Re: [dev] reading an epub book with less: adventures in text processing
On Sat, Mar 9, 2024, at 4:06 PM, Georg Lehner wrote: > Option 1: use w3m [snip] All great commands. Thank you. > The reason you loose formatting when saving from less(1) or w3m is, that > these programs on purpose do not save the terminal control characters > which are doing the markup. Line breaks and terminal control are created > on demand, depending on the type and size of the terminal (window) and > will display different (weird) when any of this is different from the > terminal you (would have) saved them to a file. Yes I have noticed this. I would like to be able to tell programs to keep the formatting, but they decide automatically on their own to remove it. The automatic decision to keep or remove formatting based on terminal type is fine, but I find it very annoying that I cannot override this decision with many programs.

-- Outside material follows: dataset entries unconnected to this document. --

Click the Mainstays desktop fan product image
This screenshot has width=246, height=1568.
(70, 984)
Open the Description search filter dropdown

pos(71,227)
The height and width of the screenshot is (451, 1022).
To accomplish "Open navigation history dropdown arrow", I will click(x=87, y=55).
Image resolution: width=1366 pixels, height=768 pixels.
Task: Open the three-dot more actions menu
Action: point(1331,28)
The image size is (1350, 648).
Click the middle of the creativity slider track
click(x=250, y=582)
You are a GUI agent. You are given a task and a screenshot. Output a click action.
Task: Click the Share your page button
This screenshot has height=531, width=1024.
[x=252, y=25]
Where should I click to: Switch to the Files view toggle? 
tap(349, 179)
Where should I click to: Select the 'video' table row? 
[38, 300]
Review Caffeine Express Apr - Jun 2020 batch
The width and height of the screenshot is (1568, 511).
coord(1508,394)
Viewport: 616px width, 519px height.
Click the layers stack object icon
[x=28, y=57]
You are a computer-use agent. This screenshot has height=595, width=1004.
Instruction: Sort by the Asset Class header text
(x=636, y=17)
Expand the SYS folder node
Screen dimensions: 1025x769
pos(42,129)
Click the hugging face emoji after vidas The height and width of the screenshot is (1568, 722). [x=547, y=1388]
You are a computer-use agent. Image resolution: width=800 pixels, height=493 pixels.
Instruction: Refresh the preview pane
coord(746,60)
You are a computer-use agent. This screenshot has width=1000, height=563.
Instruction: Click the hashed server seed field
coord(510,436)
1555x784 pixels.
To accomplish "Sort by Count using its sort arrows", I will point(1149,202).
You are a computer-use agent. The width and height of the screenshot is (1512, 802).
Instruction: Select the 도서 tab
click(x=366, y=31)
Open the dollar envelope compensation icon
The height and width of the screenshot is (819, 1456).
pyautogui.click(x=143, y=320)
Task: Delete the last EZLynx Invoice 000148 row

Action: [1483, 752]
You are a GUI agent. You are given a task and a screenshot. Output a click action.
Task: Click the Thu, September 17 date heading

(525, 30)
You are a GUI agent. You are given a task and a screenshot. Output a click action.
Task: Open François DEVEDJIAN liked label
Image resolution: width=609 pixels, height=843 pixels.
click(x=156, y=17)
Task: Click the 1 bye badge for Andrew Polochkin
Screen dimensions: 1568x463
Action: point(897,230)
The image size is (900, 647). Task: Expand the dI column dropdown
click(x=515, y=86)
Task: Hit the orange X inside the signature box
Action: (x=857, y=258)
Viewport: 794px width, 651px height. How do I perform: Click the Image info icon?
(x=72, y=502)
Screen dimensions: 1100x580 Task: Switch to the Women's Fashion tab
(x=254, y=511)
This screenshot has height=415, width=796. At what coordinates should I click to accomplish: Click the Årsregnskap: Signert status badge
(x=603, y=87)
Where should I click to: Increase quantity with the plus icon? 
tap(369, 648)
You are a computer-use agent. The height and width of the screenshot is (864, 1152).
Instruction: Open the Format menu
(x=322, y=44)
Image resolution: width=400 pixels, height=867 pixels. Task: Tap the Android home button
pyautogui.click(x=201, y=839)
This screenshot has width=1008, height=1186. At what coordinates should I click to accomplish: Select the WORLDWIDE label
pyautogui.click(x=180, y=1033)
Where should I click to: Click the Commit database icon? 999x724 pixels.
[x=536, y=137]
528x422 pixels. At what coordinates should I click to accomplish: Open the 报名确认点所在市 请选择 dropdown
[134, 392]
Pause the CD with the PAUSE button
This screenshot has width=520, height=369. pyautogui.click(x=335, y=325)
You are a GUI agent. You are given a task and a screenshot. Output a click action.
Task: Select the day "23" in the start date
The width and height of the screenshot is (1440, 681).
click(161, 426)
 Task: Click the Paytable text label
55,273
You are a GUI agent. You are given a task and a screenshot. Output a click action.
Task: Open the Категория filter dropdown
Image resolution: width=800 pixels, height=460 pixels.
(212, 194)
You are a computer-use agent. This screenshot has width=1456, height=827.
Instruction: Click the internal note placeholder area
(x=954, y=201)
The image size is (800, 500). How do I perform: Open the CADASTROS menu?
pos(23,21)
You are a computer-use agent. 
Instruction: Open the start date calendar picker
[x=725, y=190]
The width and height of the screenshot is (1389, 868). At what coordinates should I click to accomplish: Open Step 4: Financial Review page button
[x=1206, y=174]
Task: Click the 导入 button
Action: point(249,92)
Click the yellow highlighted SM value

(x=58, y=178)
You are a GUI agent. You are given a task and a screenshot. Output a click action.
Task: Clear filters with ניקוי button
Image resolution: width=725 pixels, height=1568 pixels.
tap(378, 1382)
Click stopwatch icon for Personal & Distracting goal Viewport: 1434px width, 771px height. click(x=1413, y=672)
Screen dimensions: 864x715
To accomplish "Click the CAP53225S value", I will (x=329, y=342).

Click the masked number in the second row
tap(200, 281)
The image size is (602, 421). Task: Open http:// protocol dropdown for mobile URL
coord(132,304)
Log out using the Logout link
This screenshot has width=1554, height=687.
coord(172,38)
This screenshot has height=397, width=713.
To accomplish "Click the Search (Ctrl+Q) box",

GNU's ls is an exception (with the --color option). I would like to tell w3m or elinks to dump html and keep the formatting, which they cannot do (directly). There are ways around that cause extra steps. > The -s option (--standalone) option for Pandoc is not required for man > page output. Well it definitely is for me, meaning the version of Pandoc that I use: 2.17.1.1-2~deb12u1 amd64
Re: [dev] reading an epub book with less: adventures in text processing
On Sat, Mar 9, 2024, at 11:33 AM, Hiltjo Posthuma wrote: > Maybe mupdf/mutools or the eGhostscript tools o qpdf? Yes, thank you for this excellent advice. I tried "mutool convert", but I am more satisfied with pandoc's output, for both text and html output (from epub).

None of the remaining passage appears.